Jakarta, lalakomalawati.com - Tepat di penghujung tahun, Mahkamah Konstitusi (MK) menerima permohonan uji materi (judicial review) yang krusial terhadap Pasal 411 Undang-Undang Nomor 1 Tahun 2023 tentang Kitab Undang-Undang Hukum Pidana (KUHP Baru). Gugatan ini dilayangkan oleh kelompok mahasiswa Universitas Terbuka yang menamakan diri mereka Tim 10.
Delegasi ini dipimpin langsung oleh Priskila Octaviani. Bersamanya, hadir pula anggota tim lainnya yakni Lala Komalawati, Vendy Setiawan, Susi Lestari, Ryan, Luciana, Retno, dan Kristin yang mendatangi Gedung MK untuk memastikan dokumen permohonan diterima dan teregistrasi secara resmi oleh kepaniteraan.
Menyoal Ancaman Pidana di Ruang Privat
Fokus utama gugatan Tim 10 adalah Pasal 411 yang mengatur tentang delik perzinaan. Mereka menilai pasal ini berpotensi menjadi instrumen diskriminasi bagi warga negara yang menjalankan pernikahan beda agama namun belum mendapatkan pengakuan administratif oleh negara.
"Kami hadir di sini karena hukum tidak boleh menjadi alat untuk menginvasi ruang paling privat manusia. Pasal 411 KUHP Baru ini menyimpan bom waktu yang bisa meledak menjadi persekusi dan kriminalisasi bagi mereka yang berbeda keyakinan dalam ikatan cinta," tegas Priskila Octaviani di depan awak media.

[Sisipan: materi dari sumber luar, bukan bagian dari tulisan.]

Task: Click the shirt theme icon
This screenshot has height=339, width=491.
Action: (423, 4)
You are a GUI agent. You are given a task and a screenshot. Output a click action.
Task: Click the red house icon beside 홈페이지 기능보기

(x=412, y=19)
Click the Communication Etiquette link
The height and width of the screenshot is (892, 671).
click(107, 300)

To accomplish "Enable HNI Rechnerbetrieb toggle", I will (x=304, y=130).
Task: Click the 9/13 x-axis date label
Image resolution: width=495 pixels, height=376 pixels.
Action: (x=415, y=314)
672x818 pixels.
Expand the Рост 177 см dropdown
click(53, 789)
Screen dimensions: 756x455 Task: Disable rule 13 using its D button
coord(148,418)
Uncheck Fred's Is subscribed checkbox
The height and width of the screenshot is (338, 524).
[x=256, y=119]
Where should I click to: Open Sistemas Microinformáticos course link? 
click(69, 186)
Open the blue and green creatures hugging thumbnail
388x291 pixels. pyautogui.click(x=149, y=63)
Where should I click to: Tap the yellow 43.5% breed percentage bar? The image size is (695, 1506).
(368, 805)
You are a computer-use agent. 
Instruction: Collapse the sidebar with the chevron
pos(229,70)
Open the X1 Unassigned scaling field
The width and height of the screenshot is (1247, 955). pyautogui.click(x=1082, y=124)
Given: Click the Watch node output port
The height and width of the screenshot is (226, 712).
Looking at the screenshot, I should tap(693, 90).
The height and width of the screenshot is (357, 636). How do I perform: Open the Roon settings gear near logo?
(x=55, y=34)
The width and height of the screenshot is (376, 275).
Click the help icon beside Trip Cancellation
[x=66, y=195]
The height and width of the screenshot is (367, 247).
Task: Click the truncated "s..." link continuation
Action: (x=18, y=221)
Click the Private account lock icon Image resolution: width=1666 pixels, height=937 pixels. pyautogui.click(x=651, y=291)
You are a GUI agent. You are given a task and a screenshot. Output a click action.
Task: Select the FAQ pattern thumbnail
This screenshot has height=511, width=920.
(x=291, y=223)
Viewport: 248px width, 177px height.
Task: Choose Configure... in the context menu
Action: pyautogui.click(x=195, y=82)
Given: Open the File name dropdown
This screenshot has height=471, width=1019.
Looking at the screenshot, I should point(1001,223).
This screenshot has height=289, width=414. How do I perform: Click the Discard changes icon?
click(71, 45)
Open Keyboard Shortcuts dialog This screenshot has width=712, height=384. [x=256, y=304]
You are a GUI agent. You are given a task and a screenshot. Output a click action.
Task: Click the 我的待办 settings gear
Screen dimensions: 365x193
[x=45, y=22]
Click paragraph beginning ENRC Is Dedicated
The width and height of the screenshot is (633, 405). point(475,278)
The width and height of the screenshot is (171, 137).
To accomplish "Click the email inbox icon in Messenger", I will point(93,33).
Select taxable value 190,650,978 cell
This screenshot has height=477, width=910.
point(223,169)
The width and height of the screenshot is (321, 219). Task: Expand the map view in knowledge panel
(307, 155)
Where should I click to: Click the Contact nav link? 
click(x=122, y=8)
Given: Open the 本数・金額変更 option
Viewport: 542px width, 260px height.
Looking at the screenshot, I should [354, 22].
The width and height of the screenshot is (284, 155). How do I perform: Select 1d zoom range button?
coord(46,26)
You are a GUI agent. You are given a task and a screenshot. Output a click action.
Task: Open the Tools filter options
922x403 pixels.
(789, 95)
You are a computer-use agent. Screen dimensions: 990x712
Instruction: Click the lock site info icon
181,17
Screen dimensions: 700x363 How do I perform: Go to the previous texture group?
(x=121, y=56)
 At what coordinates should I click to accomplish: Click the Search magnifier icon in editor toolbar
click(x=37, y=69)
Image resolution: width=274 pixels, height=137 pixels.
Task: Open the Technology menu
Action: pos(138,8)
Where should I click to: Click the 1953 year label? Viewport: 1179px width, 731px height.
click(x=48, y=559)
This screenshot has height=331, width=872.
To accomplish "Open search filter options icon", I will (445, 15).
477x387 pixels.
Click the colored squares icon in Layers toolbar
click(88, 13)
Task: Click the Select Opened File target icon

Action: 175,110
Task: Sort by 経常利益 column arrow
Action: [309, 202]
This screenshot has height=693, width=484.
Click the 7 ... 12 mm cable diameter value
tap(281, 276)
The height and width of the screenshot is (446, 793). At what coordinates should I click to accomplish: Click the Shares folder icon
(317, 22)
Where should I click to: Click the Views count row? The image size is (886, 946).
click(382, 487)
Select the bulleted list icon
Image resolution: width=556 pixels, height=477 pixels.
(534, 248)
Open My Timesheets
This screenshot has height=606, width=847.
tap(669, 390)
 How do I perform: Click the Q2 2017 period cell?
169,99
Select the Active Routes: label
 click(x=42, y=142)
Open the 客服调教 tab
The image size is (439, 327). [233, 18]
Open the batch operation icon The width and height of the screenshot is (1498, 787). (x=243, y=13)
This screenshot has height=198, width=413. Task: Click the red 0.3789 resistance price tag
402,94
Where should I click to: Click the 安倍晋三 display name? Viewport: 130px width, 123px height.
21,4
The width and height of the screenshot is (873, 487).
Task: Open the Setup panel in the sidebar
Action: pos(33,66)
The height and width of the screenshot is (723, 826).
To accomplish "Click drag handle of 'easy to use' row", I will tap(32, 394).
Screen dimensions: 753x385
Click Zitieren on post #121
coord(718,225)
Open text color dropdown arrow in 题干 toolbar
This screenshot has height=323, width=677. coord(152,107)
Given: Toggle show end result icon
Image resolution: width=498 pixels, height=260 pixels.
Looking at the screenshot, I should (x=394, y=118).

Tiga Poin Utama Gugatan Tim 10:
- Pelanggaran Hak Konstitusional: Pasal 411 dianggap bertentangan dengan Pasal 29 ayat (2) UUD 1945 yang menjamin kemerdekaan tiap penduduk untuk memeluk agama dan beribadat sesuai keyakinannya, termasuk dalam melangsungkan pernikahan.
- Ketidakpastian Hukum: Tim 10 menilai aturan ini menciptakan standar ganda dalam legalitas hubungan, yang berisiko menempatkan pasangan beda agama sebagai subjek hukum yang rentan dipidana hanya karena hambatan administrasi.
- Dampak Sosial dan Hak Anak: Gugatan ini juga menyoroti kerugian jangka panjang bagi status hukum anak yang lahir dari pernikahan beda agama, yang secara tidak langsung akan terdampak oleh stigmatisasi "perzinaan" yang diatur dalam pasal tersebut.
"Hukum seharusnya memanusiakan manusia, bukan justru menciptakan kasta-kasta warga negara berdasarkan status pernikahannya. Tim 10 akan terus mengawal proses ini hingga ada keputusan yang mencerminkan wajah Indonesia yang inklusif," tambah Lala Komalawati, salah satu anggota delegasi.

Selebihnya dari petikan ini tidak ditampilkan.